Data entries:
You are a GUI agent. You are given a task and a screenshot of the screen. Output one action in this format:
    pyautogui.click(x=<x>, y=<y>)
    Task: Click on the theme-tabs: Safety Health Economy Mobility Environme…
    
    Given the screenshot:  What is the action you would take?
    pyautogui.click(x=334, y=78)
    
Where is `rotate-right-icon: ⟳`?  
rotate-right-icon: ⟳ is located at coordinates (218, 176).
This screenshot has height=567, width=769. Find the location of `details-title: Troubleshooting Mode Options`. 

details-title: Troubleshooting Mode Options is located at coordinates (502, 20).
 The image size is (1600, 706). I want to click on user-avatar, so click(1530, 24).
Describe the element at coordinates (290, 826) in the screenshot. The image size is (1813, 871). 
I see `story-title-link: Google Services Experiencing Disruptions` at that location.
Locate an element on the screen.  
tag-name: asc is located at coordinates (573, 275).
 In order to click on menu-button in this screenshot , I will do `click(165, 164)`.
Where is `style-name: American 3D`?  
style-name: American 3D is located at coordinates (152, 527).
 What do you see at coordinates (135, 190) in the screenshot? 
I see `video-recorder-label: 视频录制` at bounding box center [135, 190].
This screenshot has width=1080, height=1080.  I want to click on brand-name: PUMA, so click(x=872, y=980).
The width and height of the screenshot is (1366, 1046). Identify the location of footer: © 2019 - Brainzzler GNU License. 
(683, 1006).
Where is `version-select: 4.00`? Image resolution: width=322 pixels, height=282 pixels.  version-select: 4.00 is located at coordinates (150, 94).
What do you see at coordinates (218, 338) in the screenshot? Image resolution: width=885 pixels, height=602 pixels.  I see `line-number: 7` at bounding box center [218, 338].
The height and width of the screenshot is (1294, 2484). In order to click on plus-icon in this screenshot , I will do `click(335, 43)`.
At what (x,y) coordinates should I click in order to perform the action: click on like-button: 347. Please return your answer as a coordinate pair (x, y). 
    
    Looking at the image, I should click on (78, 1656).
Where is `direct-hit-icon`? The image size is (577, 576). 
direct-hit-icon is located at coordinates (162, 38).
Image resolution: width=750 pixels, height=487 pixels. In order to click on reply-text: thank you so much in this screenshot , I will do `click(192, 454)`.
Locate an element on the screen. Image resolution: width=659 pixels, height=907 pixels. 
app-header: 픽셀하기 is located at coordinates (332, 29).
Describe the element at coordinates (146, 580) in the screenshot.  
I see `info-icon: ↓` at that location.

*WHAT YOU WILL DO:*
Retype every line of the listing above without changing anything.

*ANSWER TO THE PROBLEM:*
You are a GUI agent. You are given a task and a screenshot of the screen. Output one action in this format:
    pyautogui.click(x=<x>, y=<y>)
    Task: Click on the theme-tabs: Safety Health Economy Mobility Environme…
    
    Given the screenshot:  What is the action you would take?
    pyautogui.click(x=334, y=78)
    
Where is `rotate-right-icon: ⟳`?  
rotate-right-icon: ⟳ is located at coordinates (218, 176).
This screenshot has height=567, width=769. Find the location of `details-title: Troubleshooting Mode Options`. 

details-title: Troubleshooting Mode Options is located at coordinates (502, 20).
 The image size is (1600, 706). I want to click on user-avatar, so click(1530, 24).
Describe the element at coordinates (290, 826) in the screenshot. The image size is (1813, 871). 
I see `story-title-link: Google Services Experiencing Disruptions` at that location.
Locate an element on the screen.  
tag-name: asc is located at coordinates (573, 275).
 In order to click on menu-button in this screenshot , I will do `click(165, 164)`.
Where is `style-name: American 3D`?  
style-name: American 3D is located at coordinates (152, 527).
 What do you see at coordinates (135, 190) in the screenshot? 
I see `video-recorder-label: 视频录制` at bounding box center [135, 190].
This screenshot has width=1080, height=1080.  I want to click on brand-name: PUMA, so click(x=872, y=980).
The width and height of the screenshot is (1366, 1046). Identify the location of footer: © 2019 - Brainzzler GNU License. 
(683, 1006).
Where is `version-select: 4.00`? Image resolution: width=322 pixels, height=282 pixels.  version-select: 4.00 is located at coordinates (150, 94).
What do you see at coordinates (218, 338) in the screenshot? Image resolution: width=885 pixels, height=602 pixels.  I see `line-number: 7` at bounding box center [218, 338].
The height and width of the screenshot is (1294, 2484). In order to click on plus-icon in this screenshot , I will do `click(335, 43)`.
At what (x,y) coordinates should I click in order to perform the action: click on like-button: 347. Please return your answer as a coordinate pair (x, y). 
    
    Looking at the image, I should click on (78, 1656).
Where is `direct-hit-icon`? The image size is (577, 576). 
direct-hit-icon is located at coordinates (162, 38).
Image resolution: width=750 pixels, height=487 pixels. In order to click on reply-text: thank you so much in this screenshot , I will do `click(192, 454)`.
Locate an element on the screen. Image resolution: width=659 pixels, height=907 pixels. 
app-header: 픽셀하기 is located at coordinates (332, 29).
Describe the element at coordinates (146, 580) in the screenshot.  
I see `info-icon: ↓` at that location.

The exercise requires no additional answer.